Recorded data

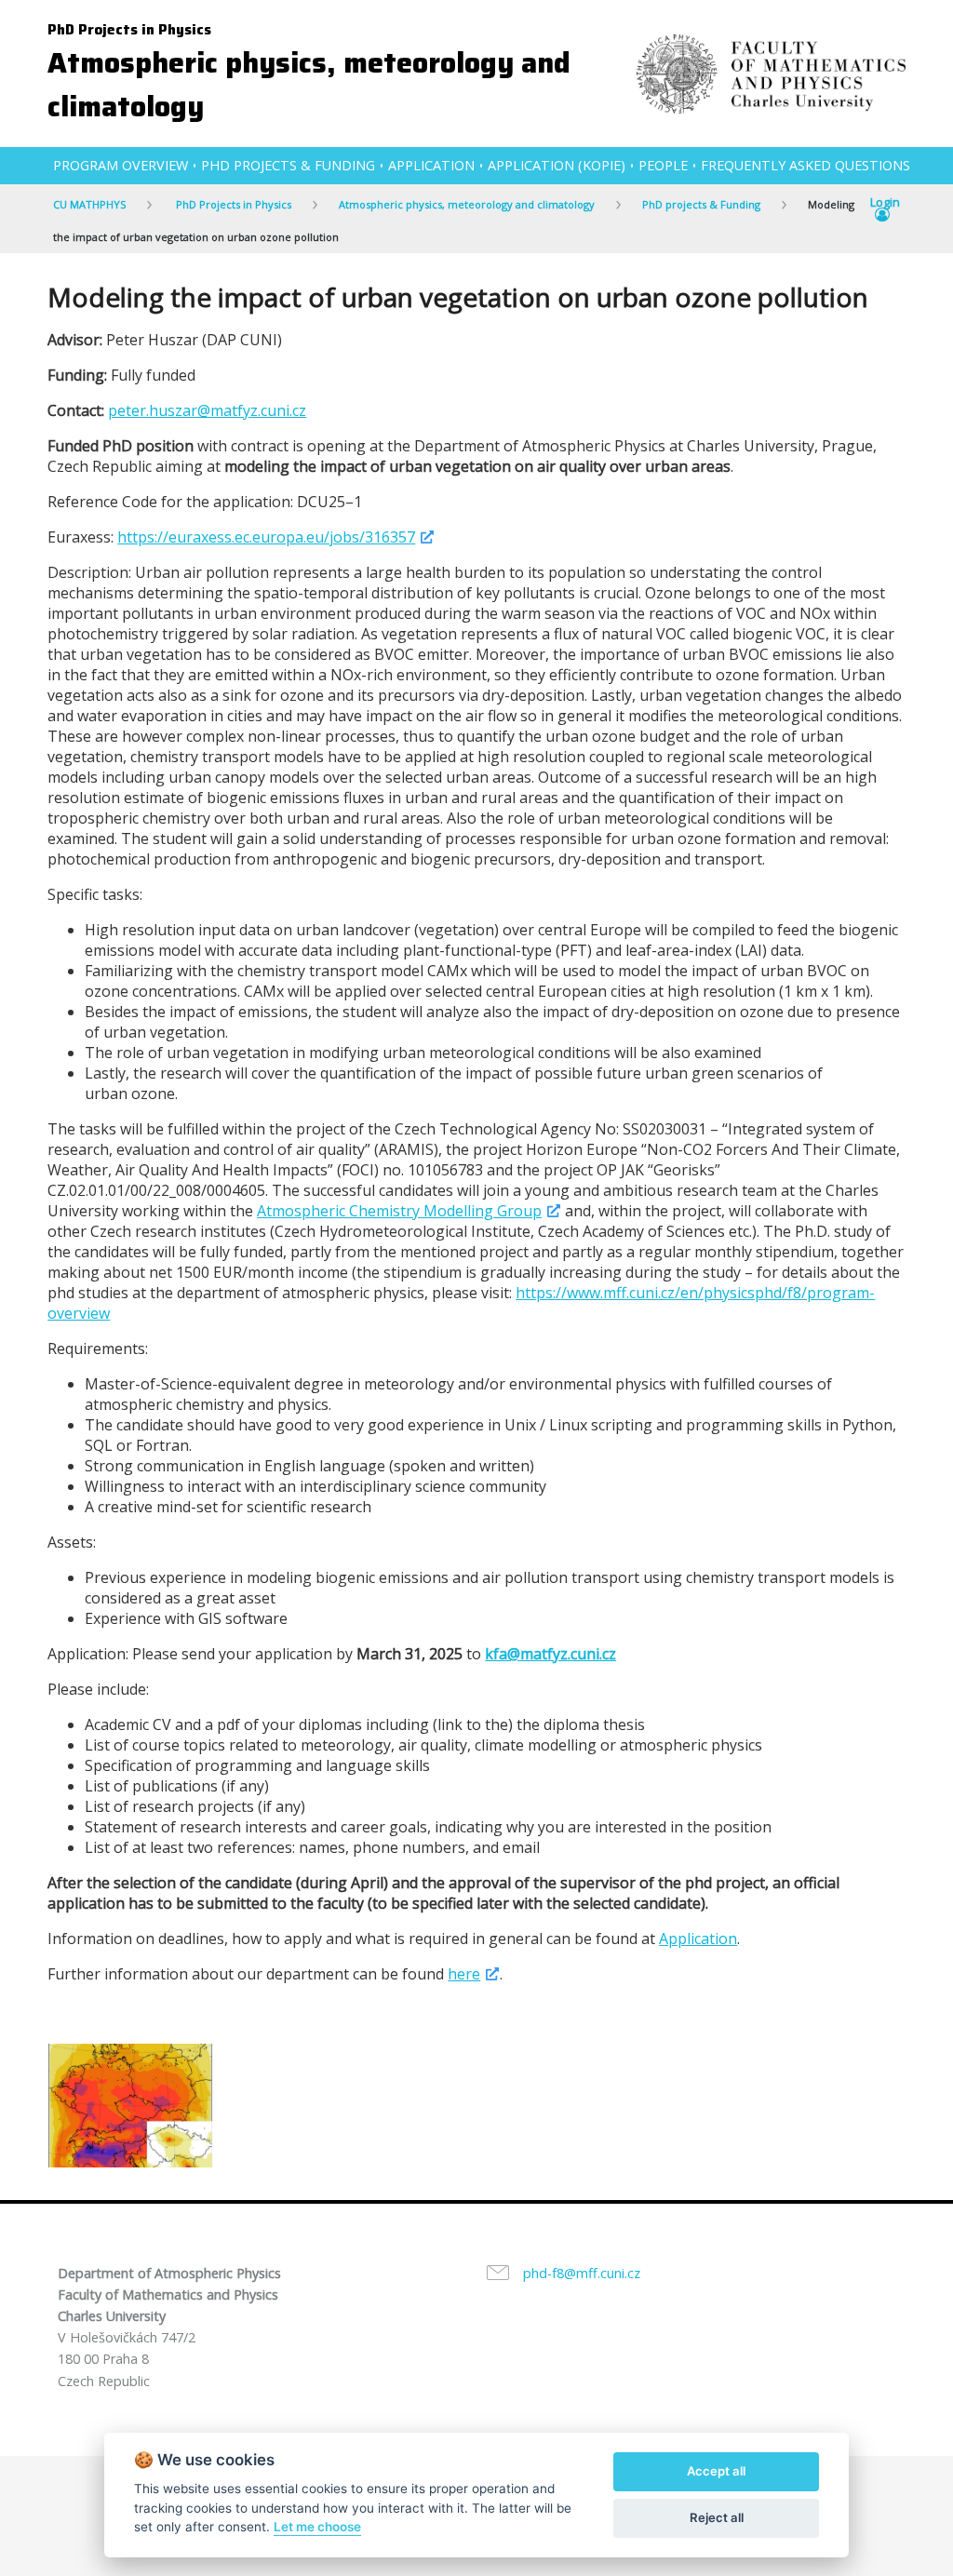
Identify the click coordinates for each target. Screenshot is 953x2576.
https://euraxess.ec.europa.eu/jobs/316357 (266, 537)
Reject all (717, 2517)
* * *
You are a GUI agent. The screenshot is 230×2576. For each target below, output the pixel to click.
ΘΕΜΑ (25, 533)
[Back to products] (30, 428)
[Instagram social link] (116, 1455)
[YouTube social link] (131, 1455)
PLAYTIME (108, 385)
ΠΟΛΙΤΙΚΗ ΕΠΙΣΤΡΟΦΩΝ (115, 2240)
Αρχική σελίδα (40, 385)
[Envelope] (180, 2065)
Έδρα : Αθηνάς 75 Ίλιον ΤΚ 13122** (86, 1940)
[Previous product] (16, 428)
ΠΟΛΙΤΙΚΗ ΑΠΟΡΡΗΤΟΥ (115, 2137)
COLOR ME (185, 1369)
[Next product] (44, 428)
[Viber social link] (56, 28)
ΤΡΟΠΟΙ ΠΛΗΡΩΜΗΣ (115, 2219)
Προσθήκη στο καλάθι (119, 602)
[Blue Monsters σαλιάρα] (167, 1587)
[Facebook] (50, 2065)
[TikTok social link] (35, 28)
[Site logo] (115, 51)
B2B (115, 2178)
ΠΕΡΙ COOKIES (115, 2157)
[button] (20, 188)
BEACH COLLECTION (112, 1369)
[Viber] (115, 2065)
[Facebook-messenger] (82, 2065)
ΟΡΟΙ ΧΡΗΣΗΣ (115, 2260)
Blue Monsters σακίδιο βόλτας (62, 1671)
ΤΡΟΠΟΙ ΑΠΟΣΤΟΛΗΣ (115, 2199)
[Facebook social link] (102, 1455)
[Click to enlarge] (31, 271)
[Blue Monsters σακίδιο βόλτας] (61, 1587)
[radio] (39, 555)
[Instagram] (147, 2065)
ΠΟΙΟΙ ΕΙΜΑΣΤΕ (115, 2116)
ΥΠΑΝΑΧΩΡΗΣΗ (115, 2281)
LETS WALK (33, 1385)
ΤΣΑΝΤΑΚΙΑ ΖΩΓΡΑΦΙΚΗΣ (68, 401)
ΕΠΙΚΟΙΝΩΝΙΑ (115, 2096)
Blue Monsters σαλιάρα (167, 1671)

What you have to do
Exact duplication is required for the lines above, from the line that contains "ΠΕΡΙ COOKIES (115, 2157)" to the line that contains "[Facebook social link] (102, 1455)", inclusive; omit all others.

Result for this task
ΠΕΡΙ COOKIES (115, 2157)
[button] (20, 188)
BEACH COLLECTION (112, 1369)
[Viber] (115, 2065)
[Facebook-messenger] (82, 2065)
ΟΡΟΙ ΧΡΗΣΗΣ (115, 2260)
Blue Monsters σακίδιο βόλτας (62, 1671)
ΤΡΟΠΟΙ ΑΠΟΣΤΟΛΗΣ (115, 2199)
[Facebook social link] (102, 1455)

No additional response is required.